And it is here then, when my own in-built tendency towards collaboration clashes with the hierarchies built into academia. Upon discovering an article that a colleague would appreciate, my natural tendency would be to forward a copy of it or at least a link to it to the person, with a little note explaining why I think this might be useful to them. As a collaborative tactic, this always seemed appreciated in business, back when I was a working professional in the corporate world.
Yet, as I have discovered, there are a lot of academics, professors and students alike, who take this as an affront to their capacity to cope with the knowledge available to them. No matter how humbly and gently I write that little accompanying note, the responses I get back almost invariably demonstrate that my truly altruistic gesture has been taken as one of three types of apparently deliberate (on my part) insults:
- Implication/insinuation that the person can't cope on their own without my help, and so outrage ensues.
- Dismissal because they've already read it, of course, why wouldn't they have? (How little I know!)
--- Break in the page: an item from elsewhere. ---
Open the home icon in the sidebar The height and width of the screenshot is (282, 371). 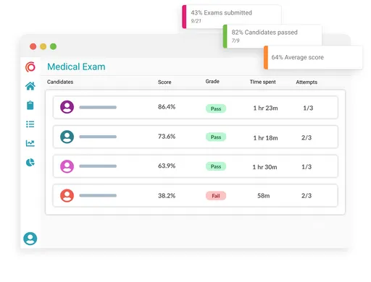pyautogui.click(x=30, y=86)
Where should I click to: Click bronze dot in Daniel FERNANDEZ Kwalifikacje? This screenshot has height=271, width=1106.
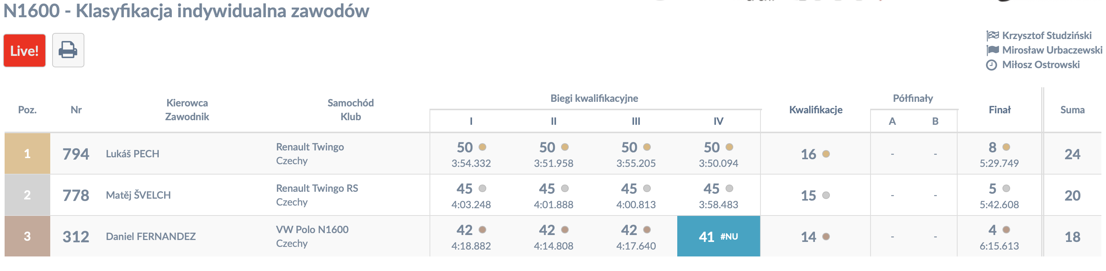coord(826,236)
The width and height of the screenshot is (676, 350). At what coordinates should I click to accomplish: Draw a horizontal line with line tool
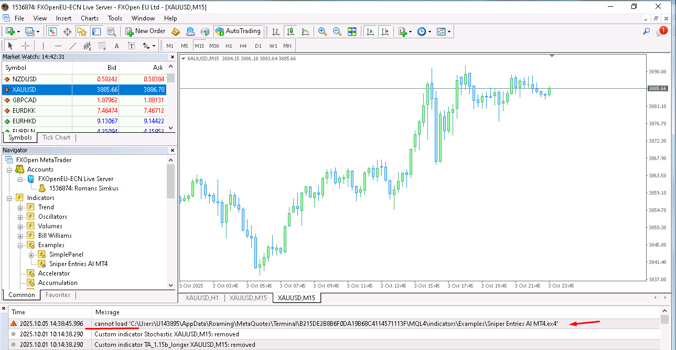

- Misunderstanding as to why this thing even applies to them, because their area of research isn't that at all (as I would apparently know if I'd paid any attention to them at all).
So as I sit here tonight, reading an amazingly rich and cogent account of modernization, development and aid history and concepts from a rather obscure little Human Geography journal Geografiska Annaler, I am struggling with my own compulsion to send the link to it to my professor and explain why I find it so powerful and necessary. What if he misinterprets my intent?
This, then, is politics of academia that I have to start learning to manage, even in such seemingly simple collegial gestures.